Longsoran gunung bermaterial kaolin itu memang menjadi bahan yang diperjualbelikan. Kaolin, dalam Kamus Besar Bahasa Indonesia VI, diartikan sebagai tanah liat lunak, halus, dan putih, terjadi dari pelapukan batuan granit, dijadikan bahan untuk membuat porselen atau untuk bahan campuran membuat kain tenun, kertas, karet, obat-obatan, dan sebagainya; tanah liat cina. Tanah itu pula yang menjadi bahas untuk membuat keramik dan bebatuan alam untuk bangunan.


Nahasnya, material yang mestinya menjadi sesuap nasi bagi mereka, justru mendatangkan malapetaka karena kedatangannya yang tak terduga. Bak air bah, tanah yang masih basah itu menggulung apa saja dan siapa saja yang berada di hadapannya, yang letaknya di kontur tanah yang lebih bawah.


Tak pelak, 31 orang menjadi korban dari peristiwa mengerikan itu dengan enam di antaranya berhasil selamat.
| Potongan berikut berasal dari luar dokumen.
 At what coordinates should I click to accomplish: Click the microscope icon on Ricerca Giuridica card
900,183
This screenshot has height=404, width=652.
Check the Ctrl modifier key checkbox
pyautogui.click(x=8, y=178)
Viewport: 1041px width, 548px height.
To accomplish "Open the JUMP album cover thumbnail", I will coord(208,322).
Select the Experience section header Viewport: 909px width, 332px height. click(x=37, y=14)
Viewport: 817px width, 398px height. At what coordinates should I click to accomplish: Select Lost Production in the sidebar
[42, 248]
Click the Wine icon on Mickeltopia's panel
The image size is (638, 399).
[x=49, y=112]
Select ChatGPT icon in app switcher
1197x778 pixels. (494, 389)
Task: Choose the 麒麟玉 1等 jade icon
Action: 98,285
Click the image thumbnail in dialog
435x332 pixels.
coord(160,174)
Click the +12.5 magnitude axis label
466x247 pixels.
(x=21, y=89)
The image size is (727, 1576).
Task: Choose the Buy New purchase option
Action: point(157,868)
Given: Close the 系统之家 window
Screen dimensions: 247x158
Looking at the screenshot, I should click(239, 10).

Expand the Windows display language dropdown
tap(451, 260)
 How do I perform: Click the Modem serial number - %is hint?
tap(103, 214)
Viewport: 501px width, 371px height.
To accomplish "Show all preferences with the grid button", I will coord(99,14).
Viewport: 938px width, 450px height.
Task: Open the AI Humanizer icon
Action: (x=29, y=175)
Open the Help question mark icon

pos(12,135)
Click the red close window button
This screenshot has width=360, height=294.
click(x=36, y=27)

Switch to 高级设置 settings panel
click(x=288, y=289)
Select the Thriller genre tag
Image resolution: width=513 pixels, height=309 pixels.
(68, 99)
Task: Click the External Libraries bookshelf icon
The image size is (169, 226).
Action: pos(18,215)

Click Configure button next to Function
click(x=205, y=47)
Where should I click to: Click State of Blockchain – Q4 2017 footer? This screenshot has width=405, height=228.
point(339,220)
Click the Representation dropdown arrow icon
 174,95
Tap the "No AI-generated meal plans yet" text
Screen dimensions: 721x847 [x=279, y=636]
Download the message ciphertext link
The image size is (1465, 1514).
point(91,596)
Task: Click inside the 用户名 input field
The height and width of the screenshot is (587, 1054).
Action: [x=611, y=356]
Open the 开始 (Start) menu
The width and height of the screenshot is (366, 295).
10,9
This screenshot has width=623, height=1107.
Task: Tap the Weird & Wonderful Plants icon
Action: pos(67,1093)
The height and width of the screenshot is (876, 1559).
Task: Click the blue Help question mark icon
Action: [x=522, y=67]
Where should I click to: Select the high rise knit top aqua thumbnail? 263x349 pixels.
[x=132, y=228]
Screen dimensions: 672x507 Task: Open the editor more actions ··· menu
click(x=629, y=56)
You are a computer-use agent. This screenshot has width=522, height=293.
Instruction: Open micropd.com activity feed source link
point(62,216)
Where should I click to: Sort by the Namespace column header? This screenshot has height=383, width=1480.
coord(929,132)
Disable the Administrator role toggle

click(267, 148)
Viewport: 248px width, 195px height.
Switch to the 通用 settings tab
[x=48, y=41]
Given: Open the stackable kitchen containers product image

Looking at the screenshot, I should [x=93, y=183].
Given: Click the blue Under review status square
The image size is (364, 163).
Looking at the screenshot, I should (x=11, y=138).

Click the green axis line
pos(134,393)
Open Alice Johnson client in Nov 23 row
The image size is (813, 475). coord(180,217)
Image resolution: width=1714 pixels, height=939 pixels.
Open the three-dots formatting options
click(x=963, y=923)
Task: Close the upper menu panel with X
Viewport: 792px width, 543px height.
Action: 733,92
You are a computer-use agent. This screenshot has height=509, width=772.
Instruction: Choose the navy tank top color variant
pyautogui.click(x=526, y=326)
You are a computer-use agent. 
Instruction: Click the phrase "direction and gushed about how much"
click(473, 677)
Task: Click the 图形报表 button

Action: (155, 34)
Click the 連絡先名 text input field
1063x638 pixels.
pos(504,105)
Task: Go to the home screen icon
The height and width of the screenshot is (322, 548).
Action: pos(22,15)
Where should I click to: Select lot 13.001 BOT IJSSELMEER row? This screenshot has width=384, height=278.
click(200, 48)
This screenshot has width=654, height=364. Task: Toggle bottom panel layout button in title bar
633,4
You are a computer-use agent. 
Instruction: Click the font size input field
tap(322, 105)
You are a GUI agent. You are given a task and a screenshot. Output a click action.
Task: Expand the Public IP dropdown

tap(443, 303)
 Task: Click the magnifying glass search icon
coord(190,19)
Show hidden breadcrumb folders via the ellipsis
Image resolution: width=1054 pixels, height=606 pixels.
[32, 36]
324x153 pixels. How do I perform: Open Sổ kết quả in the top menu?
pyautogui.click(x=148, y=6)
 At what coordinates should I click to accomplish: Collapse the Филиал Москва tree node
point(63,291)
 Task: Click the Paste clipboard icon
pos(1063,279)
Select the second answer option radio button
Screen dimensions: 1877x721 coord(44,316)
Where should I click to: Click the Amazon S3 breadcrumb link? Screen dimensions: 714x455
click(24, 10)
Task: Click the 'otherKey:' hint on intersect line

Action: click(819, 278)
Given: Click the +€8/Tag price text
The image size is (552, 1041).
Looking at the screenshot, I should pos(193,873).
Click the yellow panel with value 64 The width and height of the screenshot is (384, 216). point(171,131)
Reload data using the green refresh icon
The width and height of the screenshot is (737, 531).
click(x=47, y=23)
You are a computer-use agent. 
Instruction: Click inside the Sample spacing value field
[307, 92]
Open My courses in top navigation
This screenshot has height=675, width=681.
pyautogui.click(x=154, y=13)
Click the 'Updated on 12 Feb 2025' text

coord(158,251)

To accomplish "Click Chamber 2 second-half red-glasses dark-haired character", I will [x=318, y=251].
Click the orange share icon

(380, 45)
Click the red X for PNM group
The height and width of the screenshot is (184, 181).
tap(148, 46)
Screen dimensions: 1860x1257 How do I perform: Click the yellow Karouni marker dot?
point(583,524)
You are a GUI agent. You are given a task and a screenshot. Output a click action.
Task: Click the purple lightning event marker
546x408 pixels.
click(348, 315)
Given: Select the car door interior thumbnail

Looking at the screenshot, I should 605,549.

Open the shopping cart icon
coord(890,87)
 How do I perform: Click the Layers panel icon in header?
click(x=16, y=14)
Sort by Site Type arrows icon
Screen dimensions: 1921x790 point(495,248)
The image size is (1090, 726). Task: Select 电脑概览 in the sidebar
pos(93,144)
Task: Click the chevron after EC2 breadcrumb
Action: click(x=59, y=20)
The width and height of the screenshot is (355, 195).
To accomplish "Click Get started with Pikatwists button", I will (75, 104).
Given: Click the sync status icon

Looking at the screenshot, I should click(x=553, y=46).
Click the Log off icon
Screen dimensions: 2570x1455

Bukan saja manusia, sejumlah kendaraan truk dan alat berat pun dilalapnya hingga rusak berat.


Sidik, Tim Reaksi Cepat Informasi Bantuan Komunikasi Bencana, menyampaikan bahwa pencarian dihentikan pada Ahad (1/6/2025) siang dan akan dilanjut pada Senin (2/6/2025). Penghentian ini dilakukan karena terjadi sejumlah longsor susulan kecil. Saat NU Online berbincang dengannya, suara gemuruh dari atas terdengar dengan jelas. Menurutnya, itu menjadi tanda bakal adanya longsor.


Menurutnya, bisa ada lebih dari 100 orang yang turut mengais rezeki di area penambangan itu. Mereka bukan cuma pekerja perusahaan, tapi ada yang belanja, tukang muat, kuli, tukang batu, hingga pedagang. Tak aneh jika ada seorang pedagang yang menjadi korban.


Sidik yang juga warga sekitar tambang menyampaikan bahwa aktivitas penambangan sudah sedari dulu pada masa kerja paksa kolonial dilakukan dengan peralatan sederhana seperti godam dan pahat. Bebatuan hasil tambang itu digunakan untuk membuat jalan.


Hal demikian terus berlanjut. Dalam perkembangannya, masyarakat pernah menggunakan dinamit untuk meledakkan lereng-lereng itu sebelum kemudian dilarang.


"Ketika beberapa terjadi kecelakaan barulah ada warning. Ketika banyak bom pakai dinamit dilarang," ujarnya.


Setelah itu, barulah penambangan dilakukan dengan alat-alat berat. Dalam hal ini, aktivitas penambangan bukan lagi individu melainkan perusahaan.


Peristiwa longsor pernah terjadi di Gunung Kuda itu di tahun-tahun sebelumnya. Namun memang, peristiwa di akhir Mei 2025 lalu merupakan terbesar.

 

"Ini lebih parah masuk darurat bencana karena melebih 10 orang korban," ujarnya.


Kajian ilmiah potensi longsor Gunung Kuda
Sementara itu, Arya Dhiatama Santoso menulis bahwa Gunung Kuda pada lereng yang dikelola Kopontren Pesantren Al-Azhariyah memang memiliki potensi longsor hingga 100 persen. Pasalnya, tidak memenuhi kriteria minimum keamanan lereng yang ditetapkan Kementerian Energi dan Sumber Daya Mineral (ESDM).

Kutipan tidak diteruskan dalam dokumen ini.